━━ PROVIDED DATA ━━

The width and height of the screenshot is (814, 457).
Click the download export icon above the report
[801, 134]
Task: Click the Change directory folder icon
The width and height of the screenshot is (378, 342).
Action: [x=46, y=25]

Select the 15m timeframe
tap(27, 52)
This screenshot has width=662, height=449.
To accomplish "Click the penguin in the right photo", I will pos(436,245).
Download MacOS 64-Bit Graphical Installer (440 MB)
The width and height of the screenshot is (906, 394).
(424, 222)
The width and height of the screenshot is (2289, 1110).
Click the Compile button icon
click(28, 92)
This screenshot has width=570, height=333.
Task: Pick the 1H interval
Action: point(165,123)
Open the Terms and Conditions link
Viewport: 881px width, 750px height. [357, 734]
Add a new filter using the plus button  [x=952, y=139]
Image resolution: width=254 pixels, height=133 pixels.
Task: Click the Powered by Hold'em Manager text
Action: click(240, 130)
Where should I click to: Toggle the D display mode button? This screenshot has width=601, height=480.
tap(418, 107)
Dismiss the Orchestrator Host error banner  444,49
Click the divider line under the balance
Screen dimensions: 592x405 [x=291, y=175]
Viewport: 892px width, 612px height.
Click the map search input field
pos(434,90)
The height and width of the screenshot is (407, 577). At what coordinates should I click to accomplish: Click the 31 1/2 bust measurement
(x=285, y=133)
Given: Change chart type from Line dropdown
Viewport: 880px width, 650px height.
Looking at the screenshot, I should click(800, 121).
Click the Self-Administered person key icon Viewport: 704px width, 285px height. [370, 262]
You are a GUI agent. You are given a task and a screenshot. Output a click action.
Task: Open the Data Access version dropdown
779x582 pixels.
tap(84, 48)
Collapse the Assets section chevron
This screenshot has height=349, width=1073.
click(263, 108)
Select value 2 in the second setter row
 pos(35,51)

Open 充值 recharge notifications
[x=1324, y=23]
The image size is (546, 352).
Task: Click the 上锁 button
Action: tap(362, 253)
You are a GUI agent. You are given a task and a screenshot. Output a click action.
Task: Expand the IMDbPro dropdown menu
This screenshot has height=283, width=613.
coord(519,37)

━━━

**ASSIGNMENT**. Repeat each record in full; every line must match exactly.

**FINISHED TASK**.
The width and height of the screenshot is (814, 457).
Click the download export icon above the report
[801, 134]
Task: Click the Change directory folder icon
The width and height of the screenshot is (378, 342).
Action: [x=46, y=25]

Select the 15m timeframe
tap(27, 52)
This screenshot has width=662, height=449.
To accomplish "Click the penguin in the right photo", I will pos(436,245).
Download MacOS 64-Bit Graphical Installer (440 MB)
The width and height of the screenshot is (906, 394).
(424, 222)
The width and height of the screenshot is (2289, 1110).
Click the Compile button icon
click(28, 92)
This screenshot has width=570, height=333.
Task: Pick the 1H interval
Action: point(165,123)
Open the Terms and Conditions link
Viewport: 881px width, 750px height. [357, 734]
Add a new filter using the plus button  [x=952, y=139]
Image resolution: width=254 pixels, height=133 pixels.
Task: Click the Powered by Hold'em Manager text
Action: click(240, 130)
Where should I click to: Toggle the D display mode button? This screenshot has width=601, height=480.
tap(418, 107)
Dismiss the Orchestrator Host error banner  444,49
Click the divider line under the balance
Screen dimensions: 592x405 [x=291, y=175]
Viewport: 892px width, 612px height.
Click the map search input field
pos(434,90)
The height and width of the screenshot is (407, 577). At what coordinates should I click to accomplish: Click the 31 1/2 bust measurement
(x=285, y=133)
Given: Change chart type from Line dropdown
Viewport: 880px width, 650px height.
Looking at the screenshot, I should click(800, 121).
Click the Self-Administered person key icon Viewport: 704px width, 285px height. [370, 262]
You are a GUI agent. You are given a task and a screenshot. Output a click action.
Task: Open the Data Access version dropdown
779x582 pixels.
tap(84, 48)
Collapse the Assets section chevron
This screenshot has height=349, width=1073.
click(263, 108)
Select value 2 in the second setter row
 pos(35,51)

Open 充值 recharge notifications
[x=1324, y=23]
The image size is (546, 352).
Task: Click the 上锁 button
Action: tap(362, 253)
You are a GUI agent. You are given a task and a screenshot. Output a click action.
Task: Expand the IMDbPro dropdown menu
This screenshot has height=283, width=613.
coord(519,37)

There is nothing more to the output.